Lent 2021 Day 32 – Are You Making Memories With God?

I have been reading some of my earlier Lenten posts and one from March 30, 2007 caught my eye. The title is Making Memories With God. The post is about how memories make people important in our lives. There are numerous things that build memories and make people significant. It is probably why guys bond so strongly in warfare. The intensity of the shared experience, of having each other’s back is something that becomes deeply ingrained in our psyche as an indelible memory.

The major question in that earlier post is this. “Have you made an effort to make memories with God?” I point out one of the strong parts of liturgical traditions is the seasons of the year and the major elements of the liturgy, including the Gloria, the Creed, the Confession of Sin, the words of the Consecration, and the Lord’s Prayer. If you are blessed in your liturgical church you will get the same thing a non-liturgical church member gets: good preaching and teaching and good worship and praise and music. But you will get more because of the liturgy noted before that you share together.

While to some, those are rote responses, that misses the point. They are important shared touchstones of faith and part of our ongoing relationship with God our heavenly Father. We have an opportunity from week to week to make memories with God that are continually reinforced and made stronger. Yes, they can become rote. Even “extemporaneous” prayer can become rote. But they don’t have to be. They can become building blocks in your relationship with your Father in heaven as you build memories together. As I said in the earlier post, “…each Sunday, we make memories with God, and continue to build on them from repetition to repetition, from week to week. That is the good side of the process…”

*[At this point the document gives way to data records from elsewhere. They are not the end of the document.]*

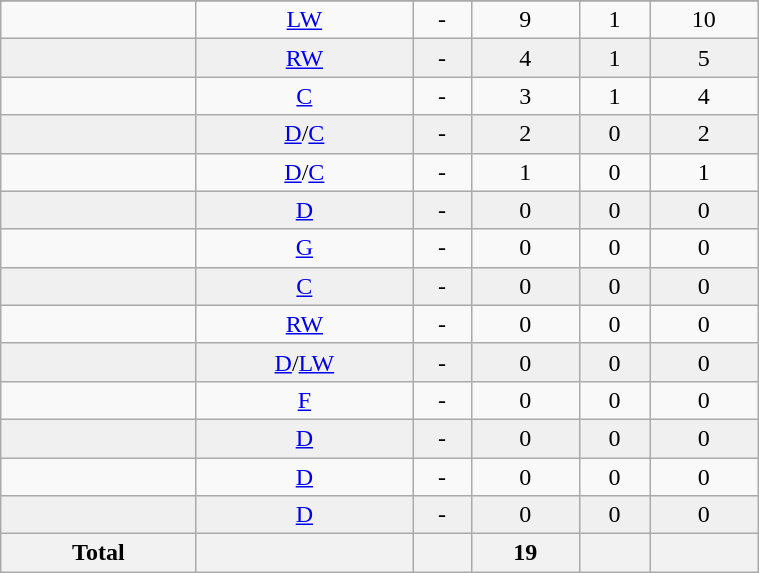
10 (704, 20)
3 (525, 96)
F (304, 400)
D/LW (304, 362)
G (304, 248)
Total (98, 553)
5 (704, 58)
LW (304, 20)
19 (525, 553)
9 (525, 20)
Output the (x, y) coordinate of the center of the cell containing the given text.  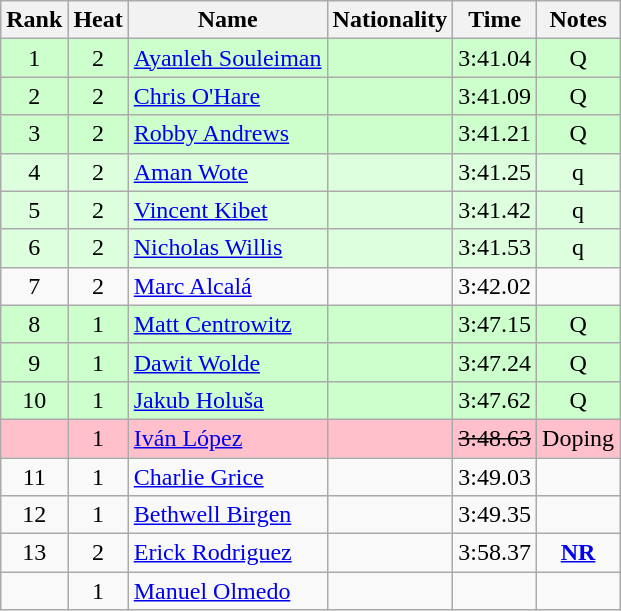
Doping (578, 438)
3:47.62 (495, 400)
3:47.24 (495, 362)
3:41.04 (495, 58)
12 (34, 515)
Name (228, 20)
9 (34, 362)
5 (34, 210)
Notes (578, 20)
10 (34, 400)
3:41.09 (495, 96)
Marc Alcalá (228, 286)
Robby Andrews (228, 134)
3:48.63 (495, 438)
13 (34, 553)
Rank (34, 20)
11 (34, 477)
Matt Centrowitz (228, 324)
3:41.53 (495, 248)
3:42.02 (495, 286)
Bethwell Birgen (228, 515)
Nationality (390, 20)
NR (578, 553)
Vincent Kibet (228, 210)
Iván López (228, 438)
6 (34, 248)
Time (495, 20)
Jakub Holuša (228, 400)
8 (34, 324)
3 (34, 134)
3:41.21 (495, 134)
Ayanleh Souleiman (228, 58)
3:58.37 (495, 553)
Manuel Olmedo (228, 591)
3:49.03 (495, 477)
Aman Wote (228, 172)
Heat (98, 20)
Charlie Grice (228, 477)
Nicholas Willis (228, 248)
3:41.25 (495, 172)
Erick Rodriguez (228, 553)
3:41.42 (495, 210)
4 (34, 172)
Dawit Wolde (228, 362)
3:47.15 (495, 324)
3:49.35 (495, 515)
Chris O'Hare (228, 96)
7 (34, 286)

Life is what you make it. God gives you lemons, you make lemonade. He gives you liturgy, you make memories with him. It is always our choice, to use what He has given us to build our Christian life and character, or not. Part of the liturgy of the Anglican way is the observance of Lent. It is a form of liturgy, a yearly repetition for the preparation for Easter. But now I see it as more. It is a way for me to build memories with my God: Father, Son, and Holy Spirit. My choice. Your choice. Choose now what you will do (paraphrasing Joshua at the River Jordon). As for me, I will build memories with God. Join me.